Fig. 11

(a) Cytokine Excretion Group (ELISA): Cytokine release levels (TNF-α, IL-6, and IL-1β) assessed in various treatment groups using ELISA. Cells treated with LPS (positive control) exhibited markedly increased cytokine levels (LPS induced high TNF-α (194.3 ± 8.5 pg/mL), IL-6 (242.2 ± 10.4 pg/mL), and IL-1β (182.1 ± 7.2 pg/mL) (P < 0.0001)), suggesting robust immune activation. Unbound MTX caused a moderate release of cytokines due to oxidative stress and cell death, whereas MTX-SLNs and MTX-LF-SLNs significantly lowered cytokine production((P < 0.0001), indicating enhanced biocompatibility and a diminished inflammatory reaction. (b) Images of Cell Morphology: Images of representative cell morphology for each treatment group.

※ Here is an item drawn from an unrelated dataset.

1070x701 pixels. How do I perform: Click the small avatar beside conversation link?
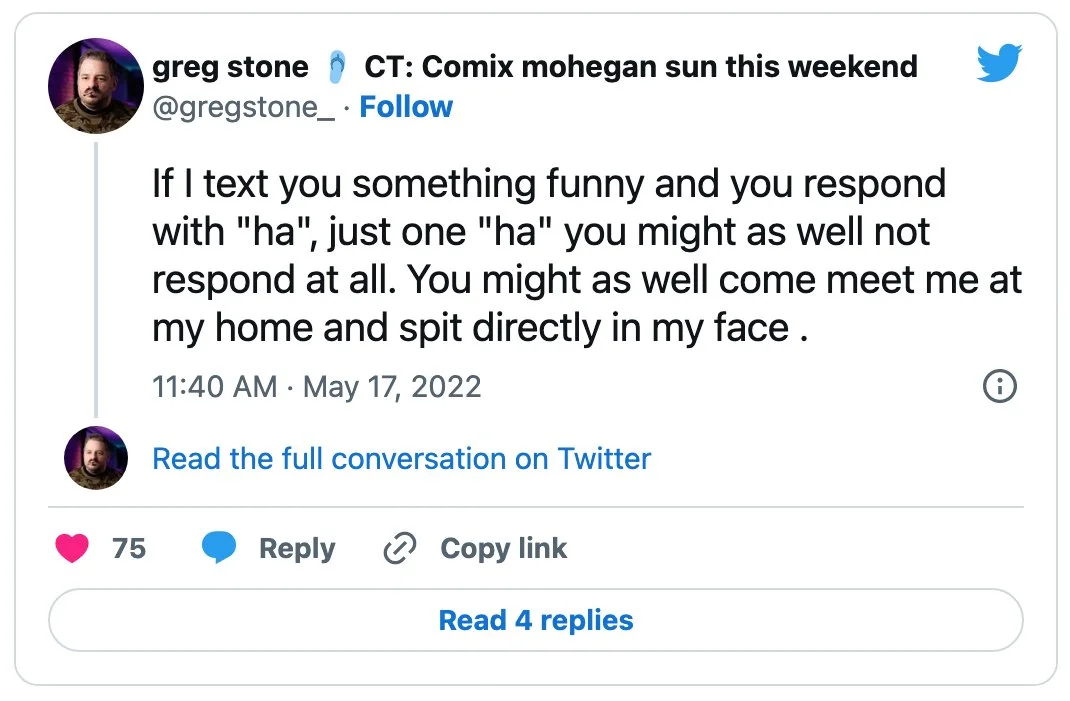(96, 458)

Black arrows show alterations in cellular structure. Control (untreated) cells exhibit typical morphology, whereas LPS-treated cells show indications of inflammation. Free MTX therapy causes significant cellular stress, while MTX-SLNs and MTX-LF-SLNs demonstrate better cell integrity, suggesting diminished cytotoxic impacts. (c) Flow Cytometry Analysis of ICAM-1 & HLA-DR Expression. Flow cytometry histograms show that LPS treatment strongly upregulated ICAM-1 (82.3 ± 6.5%) and HLA-DR (90.7 ± 7.2%), indicating immune activation. Free MTX moderately increased these markers, while MTX-SLNs (ICAM-1: 13.2 ± 4.2%, HLA-DR: 15.5 ± 3.2%) and MTX-LF-SLNs (ICAM-1: 14.2 ± 4.2%, HLA-DR: 12.3 ± 3.4%) significantly suppressed their expression (P < 0.0001), demonstrating reduced immunogenicity. (d). Activation of the Immune System (Analysis via Flow Cytometry). LPS treatment triggered robust immune activation, notably increasing ICAM-1 (82.3 ± 6.5%) and HLA-DR (90.7 ± 7.2%) (P < 0.0001). Free MTX moderately elevated these markers, whereas MTX-SLNs and MTX-LF-SLNs significantly downregulated ICAM-1 and HLA-DR (P < 0.0001), suggesting improved pharmacological safety and diminished immunogenic response.